- [Task description] Render these lines as a Markdown table with the columns n and Line, numbering each row and leaving out blank lines.

** Start **

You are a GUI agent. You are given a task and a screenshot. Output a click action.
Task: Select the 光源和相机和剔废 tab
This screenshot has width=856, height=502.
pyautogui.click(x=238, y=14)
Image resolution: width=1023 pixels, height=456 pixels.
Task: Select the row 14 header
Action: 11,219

** End **

- [Answer for this exercise]
| n | Line |
|---|---|
| 1 | You are a GUI agent. You are given a task and a screenshot. Output a click action. |
| 2 | Task: Select the 光源和相机和剔废 tab |
| 3 | This screenshot has width=856, height=502. |
| 4 | pyautogui.click(x=238, y=14) |
| 5 | Image resolution: width=1023 pixels, height=456 pixels. |
| 6 | Task: Select the row 14 header |
| 7 | Action: 11,219 |